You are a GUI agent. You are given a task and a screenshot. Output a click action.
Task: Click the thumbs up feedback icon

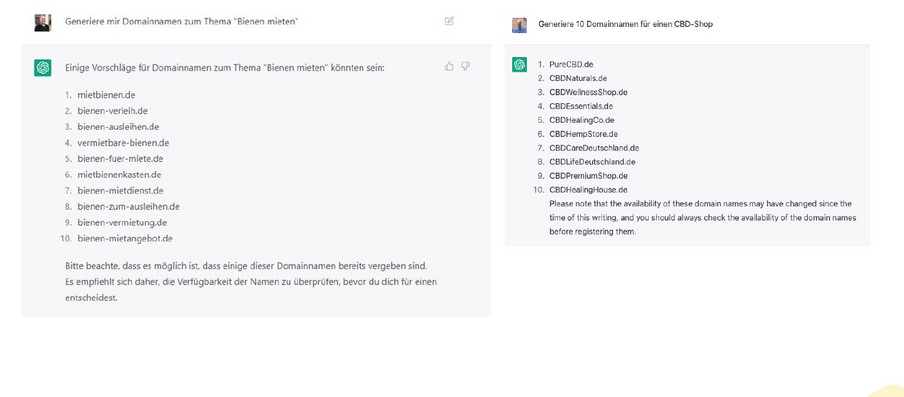tap(449, 66)
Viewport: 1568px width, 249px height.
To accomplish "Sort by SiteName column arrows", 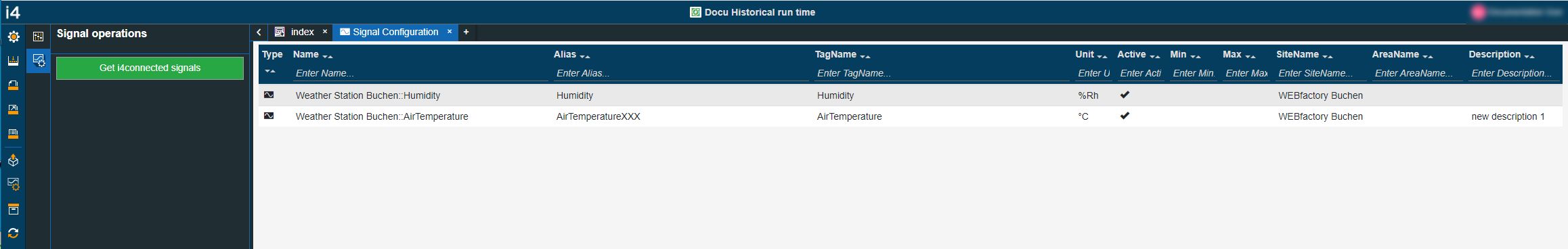I will point(1327,56).
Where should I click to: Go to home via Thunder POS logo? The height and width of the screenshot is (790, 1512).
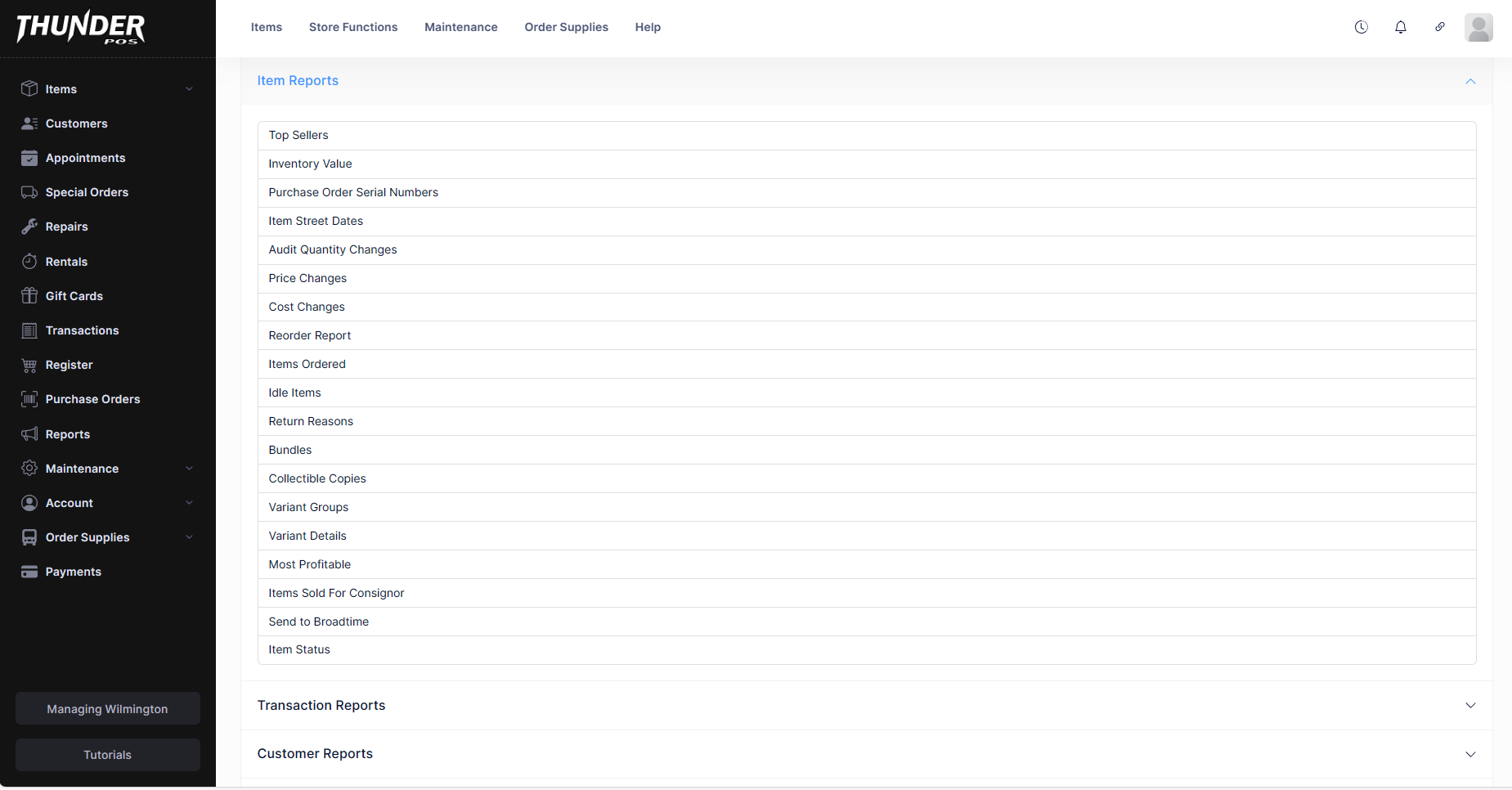point(80,28)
****
Exercise instructions:
From the line with "Where should I" to the final line of the entries above, reproduce each line exactly and nothing else; the pictures stay out.

Solution for this exercise:
Where should I click to: Go to home via Thunder POS logo? The height and width of the screenshot is (790, 1512).
point(80,28)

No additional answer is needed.